By Joseph Curl - The Daily Wire




CVS, the largest drugstore chain in the U.S., has announced that it will add a men’s cosmetics line from Stryx to some 2,000 stores, lending credibility to the notion that makeup for men is going mainstream.

Men’s make-up has long been sold in high-end stores, but adding the products to about a quarter of CVS stores nationwide will make the products more accessible and more affordable.

“Men’s grooming has seen incredible growth during this stay-at-home period,” CVS said in a statement. Putting Stryx products on the drugstores’ shelves is a move to cash in on that trend and provide what the company’s top executives think are products for which there is a demand. “Men are a top customer focus at CVS Beauty,” the company said in the statement.

The Stryx products strike a masculine tone in advertising.
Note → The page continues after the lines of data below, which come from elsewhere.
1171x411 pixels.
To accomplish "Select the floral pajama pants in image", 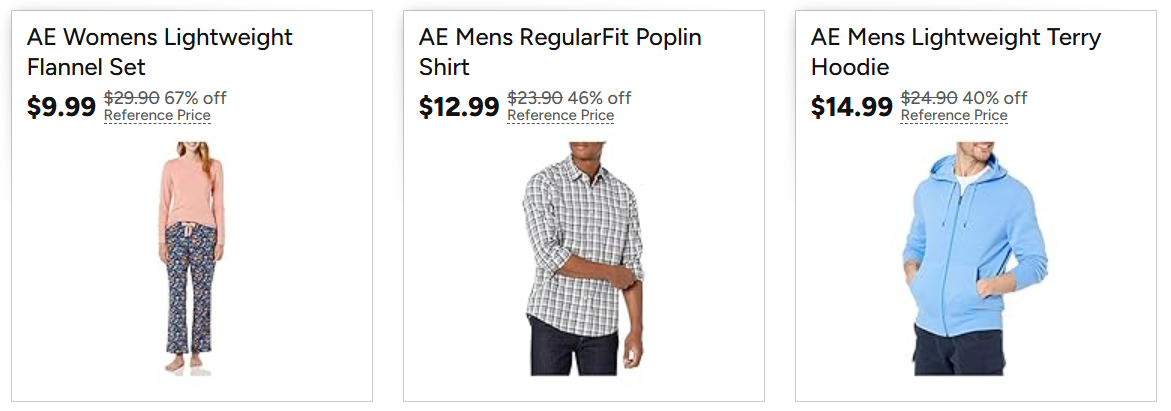I will [x=190, y=288].
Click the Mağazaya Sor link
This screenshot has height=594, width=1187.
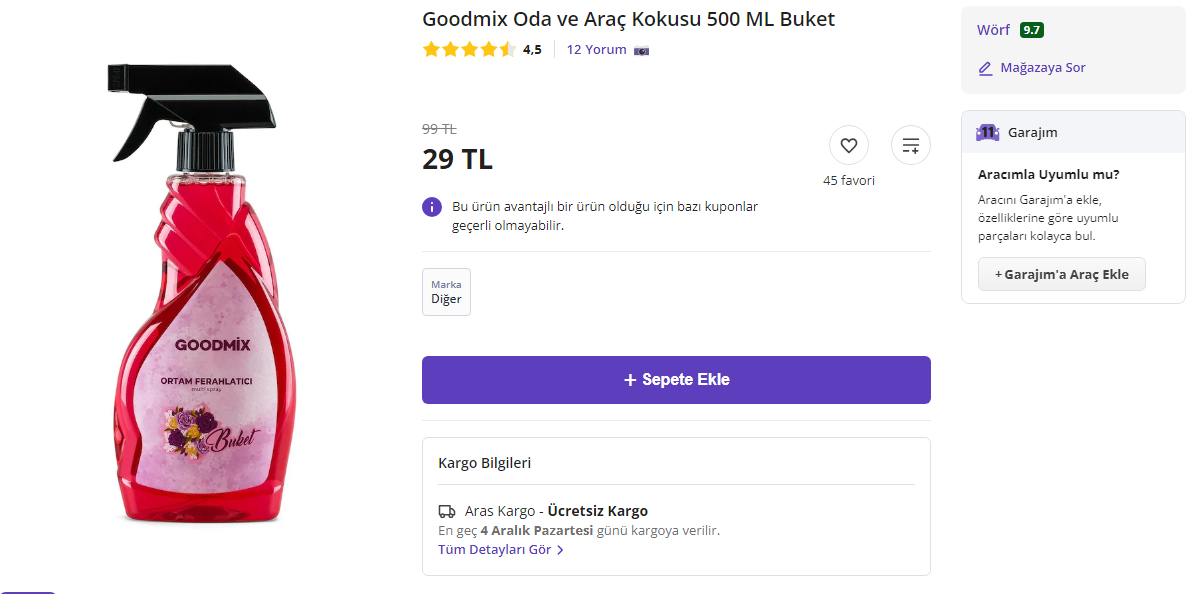coord(1043,68)
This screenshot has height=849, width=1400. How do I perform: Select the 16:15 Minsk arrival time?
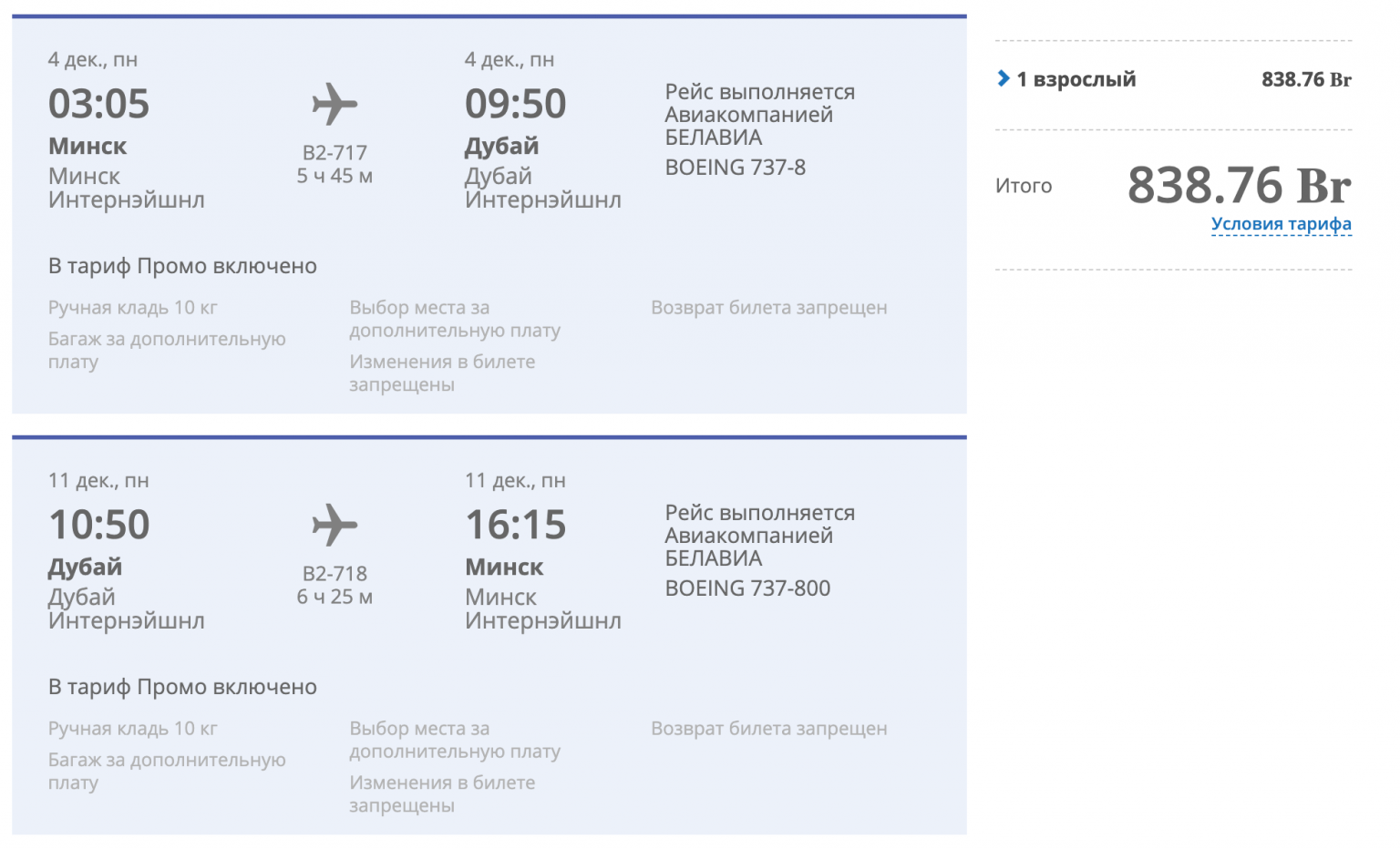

“Even though Stryx is pitching a product traditionally made for women, its presentation is stereotypical male,” the Chicago Tribune reported. “The packaging is black, grey and dark blue. The concealer tool is pitched as sleek and discreet and could be easily be mistaken for a black pen, clip included. A photo on Stryx’s website rests the makeup on a wooden desk, next to a leather-bound notebook and rocks glass half-filled with booze. A slogan reads: ‘Handsome made easy.'”

“We didn’t just take a women’s product and slap a ‘For Men’ label on it,” Stryx says on its website. “Our products are meticulously formulated for male skin.”

The products don’t intend to make men pretty, the company says, but rather allow them to hide their flaws. “You don’t roll out of bed looking your best, but by the time you leave home you should be. Product 01 is a sleek, discreet, and simple-to-use Concealer Tool that effectively hides any zits, under-eye bags, dark circles, razor burn, scars, and more,” the website says.

On the other hand, some are looking for something different. The Tribune points to one such potential customer, Max Belovol:

The 23-year-old grew up wearing dazzling eye shadows and foundation for figure-skating competitions, but didn’t become truly comfortable with wearing makeup during work until the coronavirus lockdown.

“It’s a Zoom effect,” said Belovol, a law student based in Atlanta, who prefers concealer and its subtle look. “People don’t have to worry about how they look at work. You can paint your nails, and nobody on the Zoom call is going to know.”

Belovol is part of a growing shift — about one third of U.S. men under 45 said they would consider trying makeup, according to a survey by Morning Consult in September. Chalk it up to quarantine boldness, like Belovol, and the continued evolution of traditional masculinity that has already created a $9.3 billion U.S. men’s grooming and skincare market.